Sure, many examples. Not saying this is the best way to do it but U.S. Pipe's Lynchburg, VA facility was maintained at one point by an ex-utility guy. In a plant expansion facing the difficulty of running a lot of distribution through an existing plant in a foundry environment, he elected to think a little outside the box. He installed what amounts to a "platform" arrangement for the transformers and then ran overhead lines to masts located in the areas they needed power (a total of 3 or 4 areas) fed from a new utility feed (also via an overhead line). It is a pretty clever design to deal with congestion issues. The plant itself is not a "utility" and so it clearly falls under NEC despite the fact that this is effectively a private (though short) utility.
Many conveyor systems often have extremely long distribution systems and at some point, running conduit over thousands of feet doesn't make sense so a lot of them have overhead lines.
And then we have the one that I have the most knowledge and personal experience with, Nutrien's phosphate mining operation in North Carolina. Incoming power is via two 230 kV lines fed from a Duke ring bus substation. Load is 90 MW. They have an on site 50+ MW cogen. There are over a dozen chemical plants, a port, an air strip, and a large mining operation. There is over 70 miles of 23 kV power lines. Some of it obviously falls outside NEC and in those areas such as the mine NEC or NESC are merely engineering standards but the chemical plant areas are clearly NEC, whether or not OSHA or others define things differently in terms of work rules. This one is particularly tricky because the facility spans so many different jurisdictions (FAA, maritime, MSHA, NEC, NESC).

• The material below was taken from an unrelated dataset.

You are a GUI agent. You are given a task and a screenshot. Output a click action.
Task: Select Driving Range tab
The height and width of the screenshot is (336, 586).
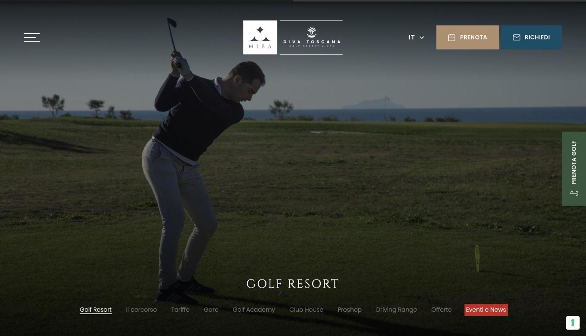(396, 310)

Outside of these examples of extensive use of overhead conductors, medium voltage is very prevalent in many industries. Glass plants, steel mills, compressed gas plants, paper mills, wood chip mills, to name a few. Even a few of the larger sewage and water plants are medium voltage. Tire plants use it extensively in their mixing areas on what they call Banberry machines. Gas and oil pipelines use it on their pumps and compressors. I'd comment on refineries but there aren't a lot of those around here. Even Smithfields and Butterball use it extensively for operating their large chiller plants in their meat packing plants. Larger feed mills use it on their hammer mills. My current job is a field service engineer for a large regional motor shop. Most of the medium voltage plants are customers. I work with medium voltage equipment at least weekly. In addition to starters and motors such as these examples you see it even in plant distribution systems. It is pretty common to see larger plants with say a 12,470 service from the utility that is distributed throughout the plant and then transformed down to 480 before it hits distribution panels to service individual equipment. There are lots of advantages of this over one or two large transformers going to 480 and then distributing thousands of amps via bus duct.